Hadoop运行模式包括
本地模式、伪分布式模式以及完全分布式模式
Hadoop官方网站:http://hadoop.apache.org/
本地运行模式
1、创建在hadoop-2.7.2文件下面创建一个input文件夹
[root@localhost hadoop-2.7.2]# mkdir input
[root@localhost hadoop-2.7.2]#
2、 将Hadoop的xml配置文件复制到input
[root@localhost hadoop-2.7.2]# cp etc/hadoop/*.xml input
[root@localhost hadoop-2.7.2]#
3、执行share目录下的MapReduce程序
[root@localhost hadoop-2.7.2]# bin/hadoop jar share/hadoop/mapreduce/hadoop-mapreduce-examples-2.7.2.jar grep input output 'dfs[a-z.]+'
Bytes Read=123
File Output Format Counters
Bytes Written=23
[root@localhost hadoop-2.7.2]#
4、查看输出结果
[root@localhost hadoop-2.7.2]# cat output/*
1 dfsadmin
[root@localhost hadoop-2.7.2]#
官方WordCount案例
1、创建在hadoop-2.7.2文件下面创建一个wcinput文件夹
[root@localhost hadoop-2.7.2]# mkdir wcinput
[root@localhost hadoop-2.7.2]#
2、在wcinput文件下创建一个wc.input文件
[root@localhost hadoop-2.7.2]# cd wcinput
[root@localhost wcinput]# touch wc.input
[root@localhost wcinput]#
3、编辑wc.input文件
[root@localhost wcinput]# vim /wc.input
hadoop yarn
hadoop mapreduce
atguigu
atguigu
保存退出::wq
4、回到Hadoop目录/opt/module/hadoop-2.7.2
[root@localhost wcinput]# cd ..

# # # #

练习 1
按照这篇Hadoop教程的说法,Hadoop有哪几种运行模式?
练习 2
照抄数据行中从包含“Task: Click the chart zoom in plus icon”的那一行开始、到数据行最后一行为止的这一段,首尾两行都算在内。
上面的Hadoop教程和下面的数据行是两份互不相关的材料。

# # # #

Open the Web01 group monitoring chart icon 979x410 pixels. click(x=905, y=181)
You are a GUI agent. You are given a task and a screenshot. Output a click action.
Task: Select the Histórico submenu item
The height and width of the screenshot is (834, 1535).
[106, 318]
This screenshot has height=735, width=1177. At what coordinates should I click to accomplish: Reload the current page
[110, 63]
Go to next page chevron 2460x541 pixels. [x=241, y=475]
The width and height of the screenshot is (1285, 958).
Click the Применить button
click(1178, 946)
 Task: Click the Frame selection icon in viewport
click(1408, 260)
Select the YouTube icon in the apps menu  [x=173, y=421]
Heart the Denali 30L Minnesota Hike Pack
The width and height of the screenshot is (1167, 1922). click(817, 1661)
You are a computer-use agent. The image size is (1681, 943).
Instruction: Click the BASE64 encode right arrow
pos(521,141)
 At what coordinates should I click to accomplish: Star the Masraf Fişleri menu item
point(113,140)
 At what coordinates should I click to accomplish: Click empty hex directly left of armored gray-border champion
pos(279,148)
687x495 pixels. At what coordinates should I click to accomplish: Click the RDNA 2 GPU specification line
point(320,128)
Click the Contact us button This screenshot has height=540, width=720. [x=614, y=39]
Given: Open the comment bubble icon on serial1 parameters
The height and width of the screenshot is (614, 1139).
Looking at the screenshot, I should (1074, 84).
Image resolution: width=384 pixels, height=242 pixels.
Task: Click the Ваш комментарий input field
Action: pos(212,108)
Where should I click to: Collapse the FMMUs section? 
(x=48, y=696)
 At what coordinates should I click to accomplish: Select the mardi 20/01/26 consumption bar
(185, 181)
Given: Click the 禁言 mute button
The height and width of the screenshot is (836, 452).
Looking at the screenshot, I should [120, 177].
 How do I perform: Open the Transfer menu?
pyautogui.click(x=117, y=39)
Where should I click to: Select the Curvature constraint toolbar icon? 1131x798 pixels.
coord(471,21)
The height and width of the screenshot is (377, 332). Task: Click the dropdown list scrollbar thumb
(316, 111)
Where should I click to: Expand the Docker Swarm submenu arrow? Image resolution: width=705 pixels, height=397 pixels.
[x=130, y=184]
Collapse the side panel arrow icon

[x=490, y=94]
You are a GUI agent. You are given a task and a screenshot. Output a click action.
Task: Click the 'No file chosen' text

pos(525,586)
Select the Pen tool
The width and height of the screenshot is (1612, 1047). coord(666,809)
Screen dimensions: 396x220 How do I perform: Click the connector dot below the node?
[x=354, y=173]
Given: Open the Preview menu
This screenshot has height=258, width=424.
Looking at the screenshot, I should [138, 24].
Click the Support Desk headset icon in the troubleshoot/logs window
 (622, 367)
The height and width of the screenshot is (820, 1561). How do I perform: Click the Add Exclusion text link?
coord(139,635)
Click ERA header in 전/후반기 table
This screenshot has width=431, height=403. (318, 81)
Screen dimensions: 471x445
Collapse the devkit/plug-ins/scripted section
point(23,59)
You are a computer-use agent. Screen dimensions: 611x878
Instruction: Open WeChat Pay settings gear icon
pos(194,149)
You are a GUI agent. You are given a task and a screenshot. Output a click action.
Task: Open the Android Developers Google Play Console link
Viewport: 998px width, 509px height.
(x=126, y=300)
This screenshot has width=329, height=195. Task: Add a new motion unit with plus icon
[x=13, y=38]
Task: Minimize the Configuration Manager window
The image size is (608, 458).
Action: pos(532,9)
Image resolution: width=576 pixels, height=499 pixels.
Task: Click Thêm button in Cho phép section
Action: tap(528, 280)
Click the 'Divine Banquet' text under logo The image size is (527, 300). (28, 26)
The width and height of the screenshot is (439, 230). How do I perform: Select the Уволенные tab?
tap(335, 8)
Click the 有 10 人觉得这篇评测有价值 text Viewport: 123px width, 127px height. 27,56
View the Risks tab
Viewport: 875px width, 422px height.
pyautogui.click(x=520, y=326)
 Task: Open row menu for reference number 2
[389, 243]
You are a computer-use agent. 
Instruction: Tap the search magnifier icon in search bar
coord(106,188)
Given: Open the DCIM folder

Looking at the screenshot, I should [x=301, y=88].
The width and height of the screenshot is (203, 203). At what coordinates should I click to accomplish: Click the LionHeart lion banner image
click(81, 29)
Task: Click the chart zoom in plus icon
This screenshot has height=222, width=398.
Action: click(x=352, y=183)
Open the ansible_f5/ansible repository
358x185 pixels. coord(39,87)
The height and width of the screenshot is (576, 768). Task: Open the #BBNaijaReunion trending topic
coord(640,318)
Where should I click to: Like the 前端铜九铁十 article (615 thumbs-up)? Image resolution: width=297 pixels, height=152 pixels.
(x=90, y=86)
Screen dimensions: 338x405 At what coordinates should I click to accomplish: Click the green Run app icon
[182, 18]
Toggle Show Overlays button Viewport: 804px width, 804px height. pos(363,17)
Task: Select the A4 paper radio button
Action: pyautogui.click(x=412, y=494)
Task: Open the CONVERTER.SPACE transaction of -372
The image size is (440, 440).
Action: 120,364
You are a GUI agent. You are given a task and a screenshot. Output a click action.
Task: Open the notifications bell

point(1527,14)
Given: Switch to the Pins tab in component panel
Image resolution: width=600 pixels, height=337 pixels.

# # # #

答案 1
本地模式、伪分布式模式以及完全分布式模式。

答案 2
Task: Click the chart zoom in plus icon
This screenshot has height=222, width=398.
Action: click(x=352, y=183)
Open the ansible_f5/ansible repository
358x185 pixels. coord(39,87)
The height and width of the screenshot is (576, 768). Task: Open the #BBNaijaReunion trending topic
coord(640,318)
Where should I click to: Like the 前端铜九铁十 article (615 thumbs-up)? Image resolution: width=297 pixels, height=152 pixels.
(x=90, y=86)
Screen dimensions: 338x405 At what coordinates should I click to accomplish: Click the green Run app icon
[182, 18]
Toggle Show Overlays button Viewport: 804px width, 804px height. pos(363,17)
Task: Select the A4 paper radio button
Action: pyautogui.click(x=412, y=494)
Task: Open the CONVERTER.SPACE transaction of -372
The image size is (440, 440).
Action: 120,364
You are a GUI agent. You are given a task and a screenshot. Output a click action.
Task: Open the notifications bell

point(1527,14)
Given: Switch to the Pins tab in component panel
Image resolution: width=600 pixels, height=337 pixels.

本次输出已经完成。